Teramo, la mamma di Jason cambia ancora versione

  - Di eli

Un racconto raccapricciante: il piccolo Jason chiuso in un sacco e sbattuto per terra con violenza dal patrigno, che poi avrebbe gettato il cadavere dal finestrino di un’auto in corsa, nei boschi di Castel Trosino (Ascoli Piceno). Ha i colori dell’horror, ma non convince gli inquirenti, che hanno notato troppe “criticità”, la versione sulla scomparsa del figlio neonato resa oggi da Katia Reginella, nel carcere femminile di Castrogno (Teramo), dove i pm di Ascoli Piceno Carmine Pirozzoli e Cinzia Piccioni sono andati a interrogarla. Katia ha ribadito che il bambino, sparito nel nulla il 25 giugno scorso da Folignano, è morto, e ha apertamente accusato dell’omicidio il marito, Denny Pruscino, sposato solo pochi giorni prima ma già padre legale di Jason, nato dalla relazione della donna con un altro uomo. La donna, arrestata con Pruscino per abbandono di minore e maltrattamenti aggravati, seguiti dalla morte del neonato, ha sciorinato davanti ai magistrati particolari estremamente crudi, truculenti, la cui attendibilità appare però molto scarsa, anche per una serie di incongruenze temporali. A differenza della versione delle prime ore, la Reginella non ha più parlato di un incidente domestico, di una caduta accidentale di Jason, analoghe a quelle subite dagli altri due figli della coppia, proprio per questo tolti alla famiglia dal Tribunale dei minori e dati in affido. Ha prefigurato la scena di un omicidio volontario, accompagnando questa accusa gravissima rivolta al marito con la descrizione delle violenze subite dal bimbo, prima di essere gettato via come un sacchetto della spazzatura, in un luogo che Katia non ha però saputo indicare con precisione. La donna si è dichiarata di fatto estranea all’accaduto, una “partecipe-assente” secondo il suo difensore, l’avv.

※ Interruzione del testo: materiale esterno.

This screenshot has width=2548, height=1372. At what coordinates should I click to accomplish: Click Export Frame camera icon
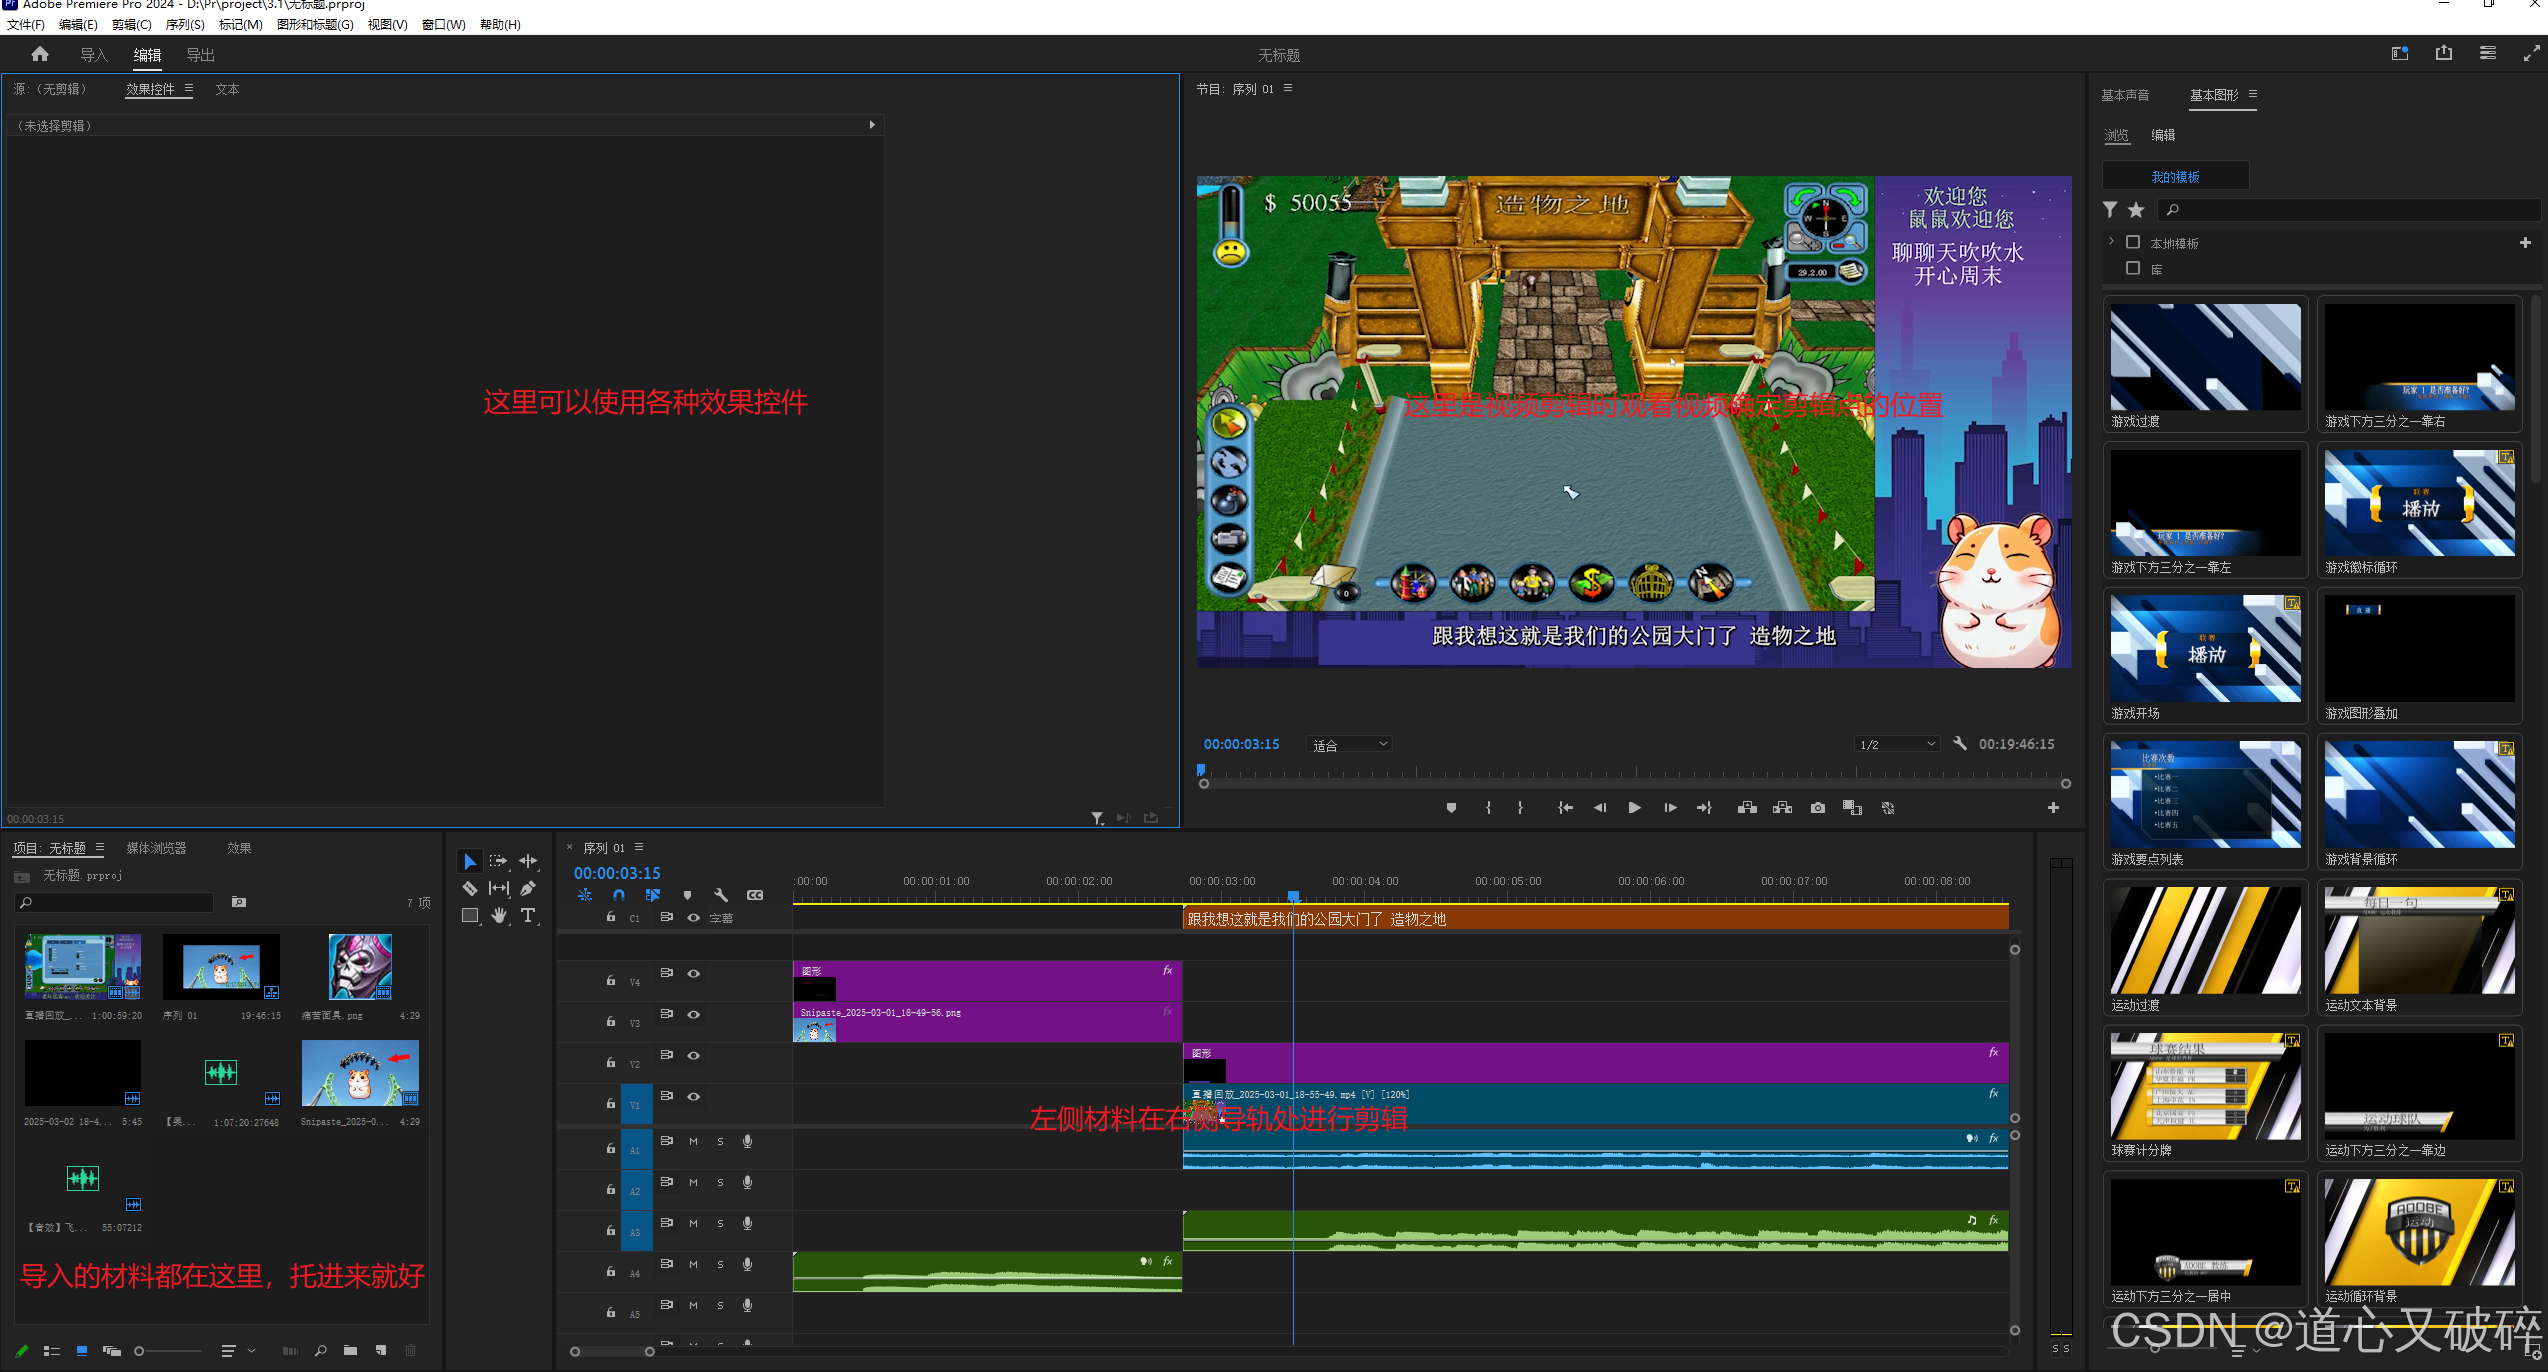[x=1817, y=808]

Francesco Ciabattoni, che l’ha assistita durante l’interrogatorio. Lo stesso legale ha riconosciuto che “vi sono degli aspetti delle sue dichiarazioni che vanno approfondite meglio”. Le accuse di Katia al compagno verranno ora vagliate attentamente dai magistrati e dai carabinieri, mentre Denny, dal carcere di Marino del Tronto, dove ieri ha tentato il suicidio ingerendo candeggina, continua a professare la propria innocenza. “Jason é vivo – ripete attraverso il difensore, l’avv. Felice Franchi – e si trova in Svizzera”. Ma anche lui non sa dire esattamente né dove né con chi. E le speranze di trovare vivo il neonato ormai sono scemate quasi del tutto.